Оленья тропа лежала прямо перед ней — четкая, почти не заросшая, и даже густой кустарник, набегавший на нее с обеих сторон, не скрывал дороги.

Странно, но никто не пугал ее в эту колдовскую ночь, не пытался сбить с пути, заставить вернуться назад. Ни разу не вспыхнул жуткими глазами-гнилушками трухлявый пень, не протянул к ней корявые пальцы лешук, не захихикали в ветвях лесные русалки, не щекотали, не хватали за длинные волосы. А может быть, просто ночь не вошла еще в полную силу, время для нежити еще не приспело…

Но вот наконец деревья впереди расступились, открывая широкую прогалину. Леся издали разглядела высокий слоистый отвес и нависшую над ним крону старого дерева.

«Вот оно! — подумала девушка. — И никуда ведь не деться!»

В синей ночной мгле она разглядела толстую веревку со множеством узлов и большую петлю внизу, что мерно покачивалась под ночным ветерком. Она зацепила петлю палкой, вспомнив, как это делал Ясь. Затем поставила на нее ногу. Крепко зажмурилась, и… вновь открыла глаза. Нет, страшно! И ловить ее теперь некому. Добро бы только лететь, а то ведь потом еще и прыгать надо!

Она помнила, как легко и красиво спрыгнул с веревки Ясь. Да, но ведь насколько он выше ростом, и ноги у него куда длиннее ее собственных…

Справа послышалось негромкое, но грозное рычание. Леся обернулась и увидела огромную рысь, готовую к прыжку.
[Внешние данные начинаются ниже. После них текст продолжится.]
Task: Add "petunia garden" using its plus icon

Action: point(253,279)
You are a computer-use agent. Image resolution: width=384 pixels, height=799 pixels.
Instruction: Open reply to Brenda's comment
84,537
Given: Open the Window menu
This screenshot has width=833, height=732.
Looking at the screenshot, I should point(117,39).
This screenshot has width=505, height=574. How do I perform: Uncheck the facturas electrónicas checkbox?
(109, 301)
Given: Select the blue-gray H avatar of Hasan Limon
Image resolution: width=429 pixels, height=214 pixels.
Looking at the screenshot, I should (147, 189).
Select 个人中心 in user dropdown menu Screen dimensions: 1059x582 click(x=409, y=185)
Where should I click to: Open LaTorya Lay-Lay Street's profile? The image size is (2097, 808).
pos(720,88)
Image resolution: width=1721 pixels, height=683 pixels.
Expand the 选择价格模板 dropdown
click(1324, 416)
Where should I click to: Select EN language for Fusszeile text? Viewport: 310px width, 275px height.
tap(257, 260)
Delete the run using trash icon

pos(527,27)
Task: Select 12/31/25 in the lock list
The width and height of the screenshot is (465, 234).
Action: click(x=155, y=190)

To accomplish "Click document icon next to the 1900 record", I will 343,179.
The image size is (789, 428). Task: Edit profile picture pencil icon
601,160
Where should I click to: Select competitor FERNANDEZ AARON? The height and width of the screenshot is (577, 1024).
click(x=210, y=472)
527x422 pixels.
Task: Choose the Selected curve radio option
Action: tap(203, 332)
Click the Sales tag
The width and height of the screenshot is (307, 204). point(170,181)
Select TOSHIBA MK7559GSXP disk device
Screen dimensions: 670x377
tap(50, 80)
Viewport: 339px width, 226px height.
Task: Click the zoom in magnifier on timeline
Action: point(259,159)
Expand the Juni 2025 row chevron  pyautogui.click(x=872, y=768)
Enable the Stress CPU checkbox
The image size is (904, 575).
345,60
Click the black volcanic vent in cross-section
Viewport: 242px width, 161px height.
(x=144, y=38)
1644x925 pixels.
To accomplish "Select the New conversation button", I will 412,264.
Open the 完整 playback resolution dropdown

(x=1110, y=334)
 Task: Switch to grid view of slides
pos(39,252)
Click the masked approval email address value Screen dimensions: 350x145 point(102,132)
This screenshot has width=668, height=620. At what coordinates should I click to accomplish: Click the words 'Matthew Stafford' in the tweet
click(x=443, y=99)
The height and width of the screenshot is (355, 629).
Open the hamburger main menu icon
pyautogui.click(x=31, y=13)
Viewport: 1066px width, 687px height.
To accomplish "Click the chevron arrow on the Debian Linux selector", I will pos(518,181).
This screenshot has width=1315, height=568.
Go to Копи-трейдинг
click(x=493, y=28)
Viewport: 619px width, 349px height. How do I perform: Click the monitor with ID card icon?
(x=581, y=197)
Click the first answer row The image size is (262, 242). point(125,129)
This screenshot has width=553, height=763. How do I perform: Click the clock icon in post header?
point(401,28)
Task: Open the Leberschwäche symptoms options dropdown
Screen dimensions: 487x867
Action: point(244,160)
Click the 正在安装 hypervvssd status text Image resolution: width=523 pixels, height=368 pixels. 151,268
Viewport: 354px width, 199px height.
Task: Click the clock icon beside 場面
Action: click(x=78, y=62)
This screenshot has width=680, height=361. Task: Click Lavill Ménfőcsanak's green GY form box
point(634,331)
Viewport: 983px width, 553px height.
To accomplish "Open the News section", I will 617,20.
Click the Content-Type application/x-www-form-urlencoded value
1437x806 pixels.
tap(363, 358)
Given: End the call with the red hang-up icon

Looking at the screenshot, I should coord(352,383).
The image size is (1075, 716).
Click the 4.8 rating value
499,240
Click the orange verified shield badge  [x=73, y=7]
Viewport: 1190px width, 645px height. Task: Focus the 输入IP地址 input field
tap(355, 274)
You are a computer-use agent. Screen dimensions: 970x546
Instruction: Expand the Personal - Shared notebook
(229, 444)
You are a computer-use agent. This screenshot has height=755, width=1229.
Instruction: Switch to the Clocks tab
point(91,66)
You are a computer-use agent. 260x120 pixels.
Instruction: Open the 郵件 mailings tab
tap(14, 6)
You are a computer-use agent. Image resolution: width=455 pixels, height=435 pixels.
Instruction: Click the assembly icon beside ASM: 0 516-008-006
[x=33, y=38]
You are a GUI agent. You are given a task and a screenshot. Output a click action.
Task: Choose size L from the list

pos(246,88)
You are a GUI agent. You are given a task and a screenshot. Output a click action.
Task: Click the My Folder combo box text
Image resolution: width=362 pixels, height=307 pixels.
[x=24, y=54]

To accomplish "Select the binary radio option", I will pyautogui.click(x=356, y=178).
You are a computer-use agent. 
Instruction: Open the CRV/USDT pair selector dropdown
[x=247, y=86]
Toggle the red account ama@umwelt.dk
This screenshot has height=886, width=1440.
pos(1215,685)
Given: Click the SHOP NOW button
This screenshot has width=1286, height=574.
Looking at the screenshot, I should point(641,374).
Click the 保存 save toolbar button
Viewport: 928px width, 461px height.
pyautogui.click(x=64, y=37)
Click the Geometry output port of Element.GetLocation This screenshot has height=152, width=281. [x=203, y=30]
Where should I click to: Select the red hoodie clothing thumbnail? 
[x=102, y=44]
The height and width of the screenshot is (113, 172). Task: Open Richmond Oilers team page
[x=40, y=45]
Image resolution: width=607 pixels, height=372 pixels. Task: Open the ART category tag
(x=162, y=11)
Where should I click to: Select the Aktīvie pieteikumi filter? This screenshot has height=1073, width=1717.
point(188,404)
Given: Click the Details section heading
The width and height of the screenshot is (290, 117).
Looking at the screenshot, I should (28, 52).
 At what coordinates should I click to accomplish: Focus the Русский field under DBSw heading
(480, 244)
Кошка неотрывно смотрела на нее мерцающими желтыми глазами, словно оценивая с головы до ног, и вдруг снова рыкнула, показывая белоснежные сабли клыков…

— Мама-а! — завизжала Леська и, резко оттолкнувшись, полетела по широкой дуге. Она видела, как качнулось перед глазами темное звездное небо, как пронеслось внизу дно оврага, полное таких опасных острых камней, и в следующий миг ее ноги, спружинив, ударились о траву.

Едва переведя дух, она посмотрела назад и растерялась: рыси не было. Даже не в кусты ушла, а просто исчезла, как сквозь землю провалилась.

А может, и вовсе не было никакой рыси? Может, просто почудилось?

Леся едва сумела разжать пальцы, которыми крепко стиснула веревку. Пальцы не хотели слушаться, словно деревянные. Странная, однако же, веревка: за столько лет в полесских туманах ей давно полагалось бы сгнить, а она, поди ж ты, держится!..

Леся нашарила в траве свою палку, которую загодя перебросила через овраг, и, перейдя прогалину, снова вошла в лес. Встреча с рысью заставила ее теперь держаться еще более сторожко, озираясь не только по сторонам, но и вверх. Идти было по-прежнему легко; тропа как будто сама ложилась ей под ноги.

Она знала, что скоро начнется болото, где ноги увязают по колено, и спешила радоваться, что пока никуда не вязнет.

Над головой бесшумно пролетел филин и уселся на толстом суку ближайшей ели — огромная рогатая птица, застывшая, словно изваяние.

— Молчи, молчи, — зашептала девушка, устремив на него свой неотрывный тяжелый взгляд. Ей вспомнилось древнее поверье о том, что услышать ночью в лесу хохот филина — к большой беде.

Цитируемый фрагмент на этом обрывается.